TO DO | Reproduce everything in the records from the line containing "You are a computer-use agent. 730x422 pixels." down to the line containing "Action: 222,382", keeping every character unchanged.

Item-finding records
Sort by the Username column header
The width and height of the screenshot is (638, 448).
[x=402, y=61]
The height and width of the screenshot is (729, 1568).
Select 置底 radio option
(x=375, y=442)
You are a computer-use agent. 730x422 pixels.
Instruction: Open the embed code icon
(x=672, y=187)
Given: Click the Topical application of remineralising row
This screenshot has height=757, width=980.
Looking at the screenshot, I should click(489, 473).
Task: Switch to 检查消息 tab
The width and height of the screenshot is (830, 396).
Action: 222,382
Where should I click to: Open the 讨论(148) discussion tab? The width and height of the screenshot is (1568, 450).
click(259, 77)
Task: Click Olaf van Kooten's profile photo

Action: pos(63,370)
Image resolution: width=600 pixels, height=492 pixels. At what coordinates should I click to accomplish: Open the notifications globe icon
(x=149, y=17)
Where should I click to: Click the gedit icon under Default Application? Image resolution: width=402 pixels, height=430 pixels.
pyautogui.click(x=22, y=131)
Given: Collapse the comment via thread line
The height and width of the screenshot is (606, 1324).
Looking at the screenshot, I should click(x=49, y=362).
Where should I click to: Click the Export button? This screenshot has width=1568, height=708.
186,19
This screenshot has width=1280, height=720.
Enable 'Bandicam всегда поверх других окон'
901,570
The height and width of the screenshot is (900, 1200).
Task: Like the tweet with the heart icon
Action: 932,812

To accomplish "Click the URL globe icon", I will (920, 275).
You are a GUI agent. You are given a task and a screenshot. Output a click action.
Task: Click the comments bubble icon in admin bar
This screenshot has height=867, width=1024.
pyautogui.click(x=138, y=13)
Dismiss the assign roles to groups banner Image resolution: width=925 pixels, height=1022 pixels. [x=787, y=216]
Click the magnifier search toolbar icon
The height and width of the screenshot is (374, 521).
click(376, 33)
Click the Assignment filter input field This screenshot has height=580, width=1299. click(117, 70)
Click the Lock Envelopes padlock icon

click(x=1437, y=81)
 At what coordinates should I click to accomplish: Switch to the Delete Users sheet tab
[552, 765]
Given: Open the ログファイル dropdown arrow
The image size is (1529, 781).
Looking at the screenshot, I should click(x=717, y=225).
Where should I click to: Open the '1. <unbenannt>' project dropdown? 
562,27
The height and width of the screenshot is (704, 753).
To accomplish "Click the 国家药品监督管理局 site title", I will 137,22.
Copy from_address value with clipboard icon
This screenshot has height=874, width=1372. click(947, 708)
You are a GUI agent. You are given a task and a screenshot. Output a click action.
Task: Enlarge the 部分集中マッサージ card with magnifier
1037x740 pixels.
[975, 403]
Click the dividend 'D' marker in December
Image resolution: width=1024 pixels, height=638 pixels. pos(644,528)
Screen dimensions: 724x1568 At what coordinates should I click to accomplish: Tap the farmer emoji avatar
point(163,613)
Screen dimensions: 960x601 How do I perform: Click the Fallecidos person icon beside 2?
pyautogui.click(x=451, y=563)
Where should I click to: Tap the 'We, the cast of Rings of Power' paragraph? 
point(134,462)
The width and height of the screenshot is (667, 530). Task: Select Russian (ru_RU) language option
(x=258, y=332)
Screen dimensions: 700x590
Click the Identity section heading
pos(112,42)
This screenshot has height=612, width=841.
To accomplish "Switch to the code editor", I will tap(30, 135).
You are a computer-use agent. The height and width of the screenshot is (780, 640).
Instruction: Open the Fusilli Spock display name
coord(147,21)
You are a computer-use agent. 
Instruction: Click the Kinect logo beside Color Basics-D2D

SOLUTION FOR THIS TASK |
You are a computer-use agent. 730x422 pixels.
Instruction: Open the embed code icon
(x=672, y=187)
Given: Click the Topical application of remineralising row
This screenshot has height=757, width=980.
Looking at the screenshot, I should click(489, 473).
Task: Switch to 检查消息 tab
The width and height of the screenshot is (830, 396).
Action: 222,382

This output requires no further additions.